Kankou Keita Mansaré and her five children, all originally from Guinea, have received word that Citizenship and Immigration Canada accepted their application to stay in the country on humanitarian and compassionate grounds.
"It all happened so quickly, and it was pure joy," daughter Zenab Mansaré said of the news. "It means we can be calm, stress-free, no fears, and we can plan our future in peace."
The family had been scheduled for deportation four times since last March. There were glitches in the first three instances that prevented them from boarding an airplane to West Africa, and then in the fourth, the federal government intervened to temporarily halt their removal.
The family arrived in Canada nearly six years ago as refugees. They said they feared their teenaged daughters would be subject to forced marriage and genital mutilation in Guinea, a country where 40 per cent of women aged 15 to 19 are subject to the practices, according to the World Health Organization. But their refugee claim was denied.
Court appeals were also turned down, so the family got a lawyer to prepare an application to stay on humanitarian grounds. But because of a mistake by the lawyer, Immigration Canada never received that application, Keita said.
Daughter's health was a concern
The family resubmitted the paperwork and heard back on Friday that they've been granted temporary resident status in Canada for now.

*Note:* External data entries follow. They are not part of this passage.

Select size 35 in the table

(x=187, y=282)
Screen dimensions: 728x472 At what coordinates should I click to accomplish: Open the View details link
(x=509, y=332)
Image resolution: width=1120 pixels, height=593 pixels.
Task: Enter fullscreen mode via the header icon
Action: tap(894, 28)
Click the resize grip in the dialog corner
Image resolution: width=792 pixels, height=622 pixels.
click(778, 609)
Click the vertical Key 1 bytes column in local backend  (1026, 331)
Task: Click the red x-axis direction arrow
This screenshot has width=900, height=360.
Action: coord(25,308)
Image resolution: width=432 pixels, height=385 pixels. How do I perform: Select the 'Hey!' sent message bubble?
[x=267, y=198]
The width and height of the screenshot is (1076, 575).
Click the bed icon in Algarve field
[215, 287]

"We have to wait a couple weeks to get the permanent resident card and other documents," said the family's new lawyer, Salif Sangare.

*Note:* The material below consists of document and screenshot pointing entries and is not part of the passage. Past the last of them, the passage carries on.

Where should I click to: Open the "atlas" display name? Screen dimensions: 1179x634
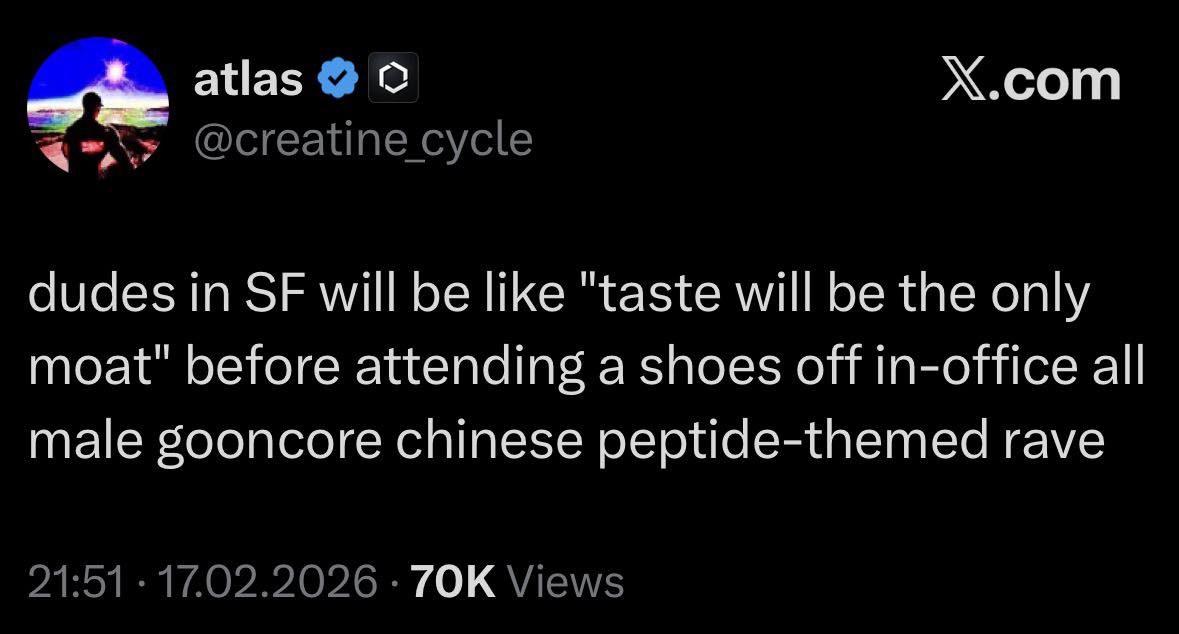(x=248, y=79)
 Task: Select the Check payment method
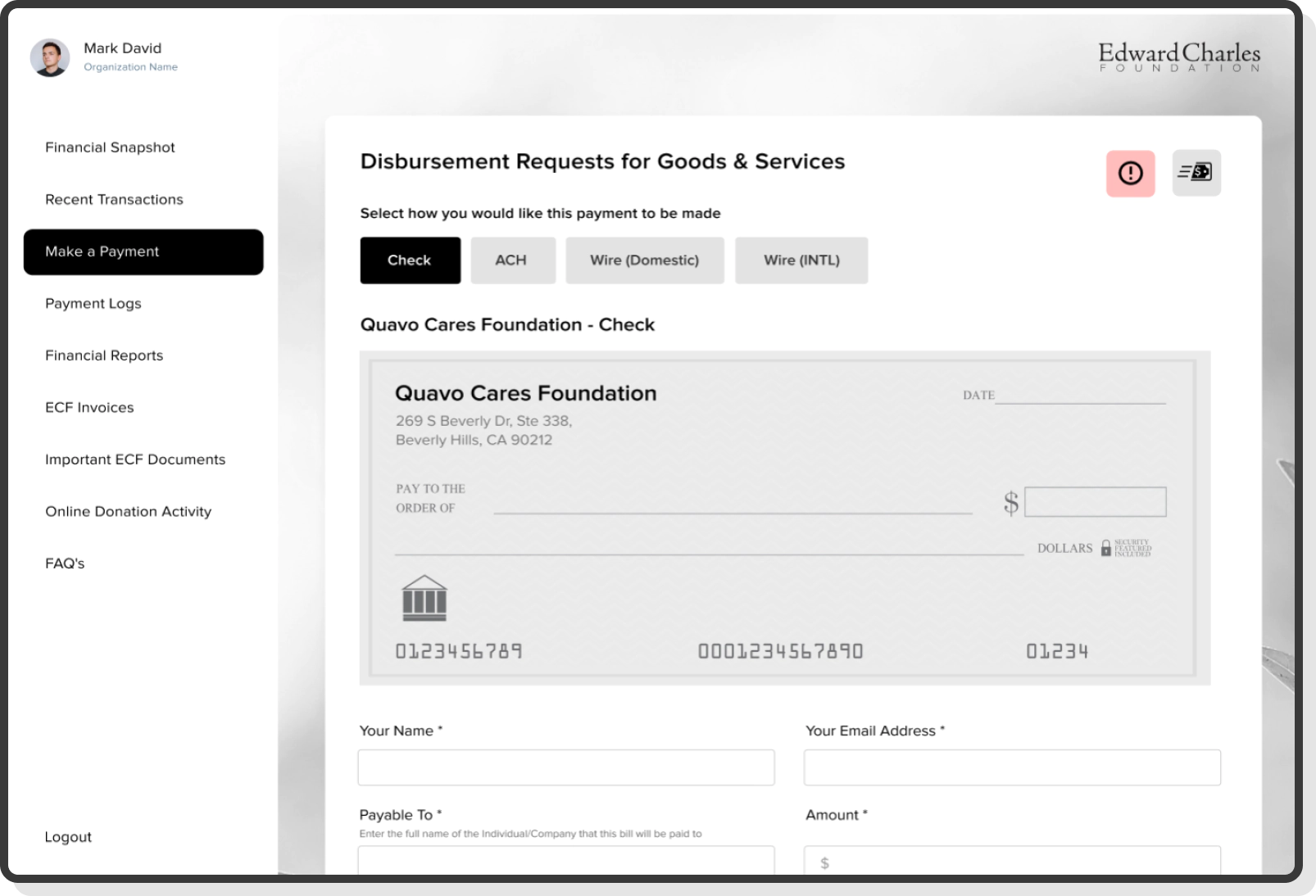tap(410, 260)
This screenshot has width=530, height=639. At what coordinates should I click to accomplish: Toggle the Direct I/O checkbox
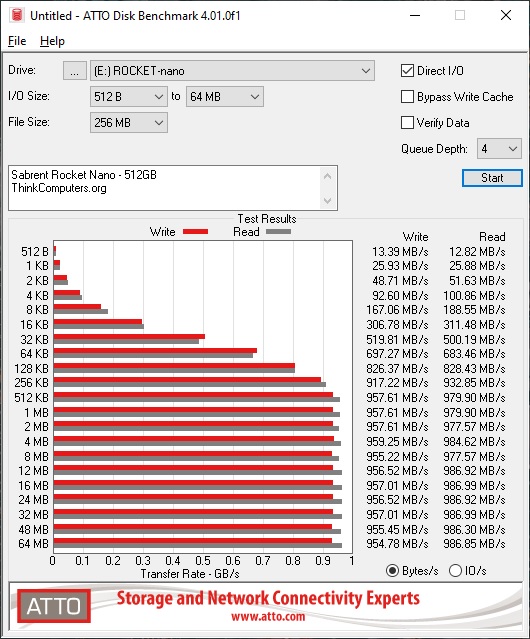[x=407, y=71]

He said the application on humanitarian and compassionate grounds had several bases, including the risk of forced marriage and genital mutilation, but also the health of Zenab Mansaré, who has hyperthyroidism.

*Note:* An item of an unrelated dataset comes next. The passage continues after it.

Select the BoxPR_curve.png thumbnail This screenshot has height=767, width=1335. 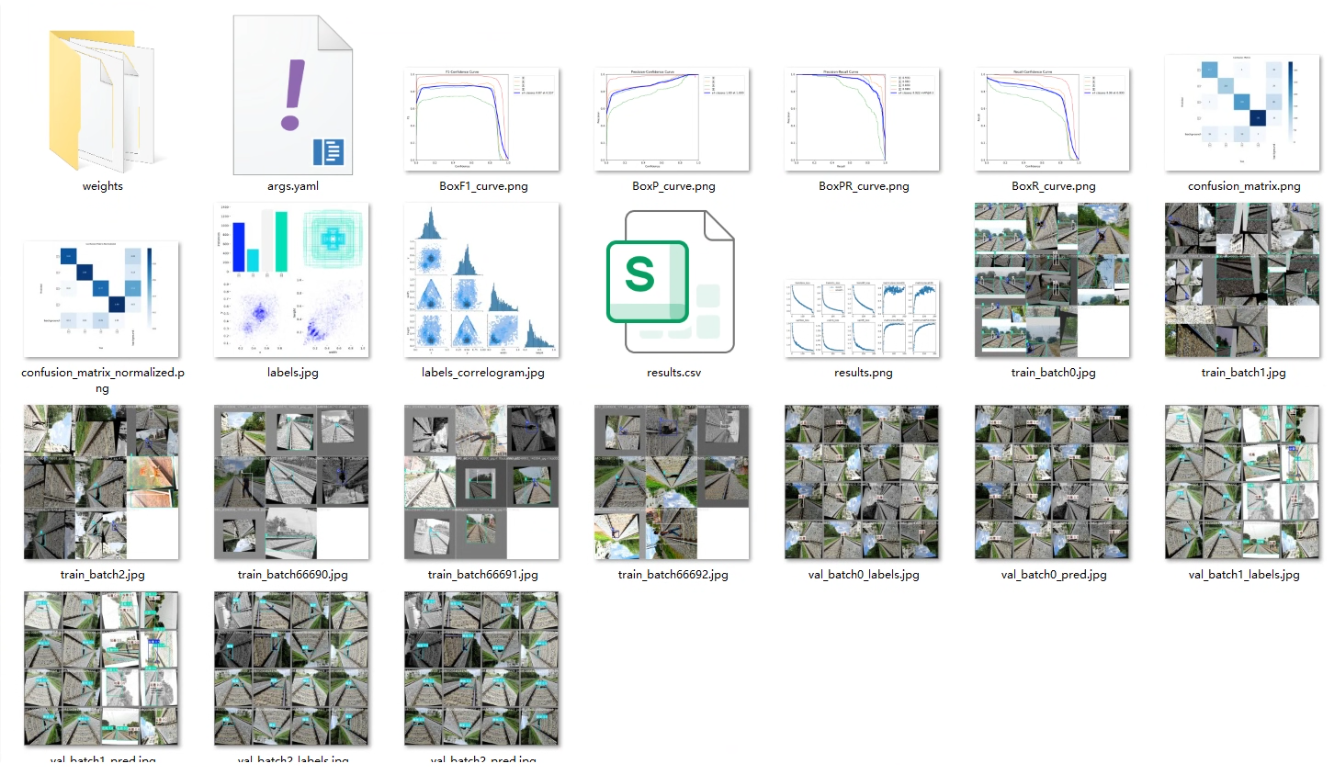tap(862, 120)
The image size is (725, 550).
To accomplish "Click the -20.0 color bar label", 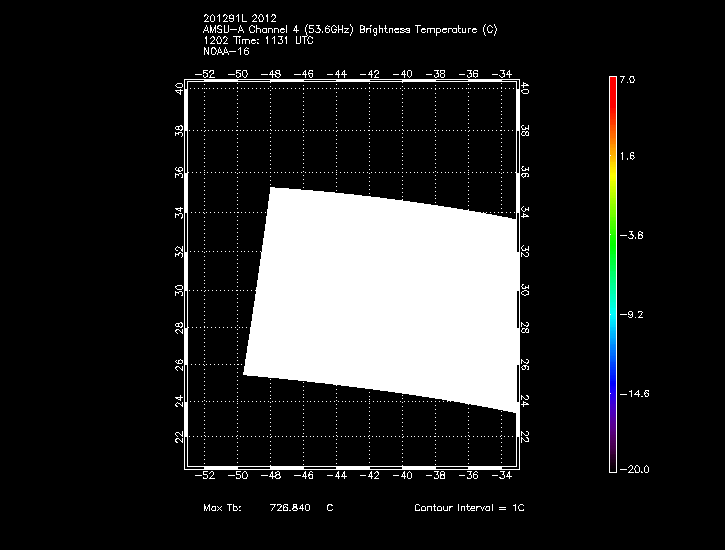I will (634, 469).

"If the children go back, Zenab cannot get really the treatment for her" condition, Sangare said.
Previous attempts to deport the family were held up by various issues. When immigration authorities first tried in March, Keita was sick in hospital and couldn't make it to Trudeau airport to be sent back to Guinea. On two further attempts in April, the airline wouldn't take the family aboard because they didn't have proper travel documents.
The family's plight prompted a number of public demonstrations in support of them. Zenab Mansaré said many of those supporters will be assembling on Sunday to celebrate the good news at the home of a social worker who has been working with the family.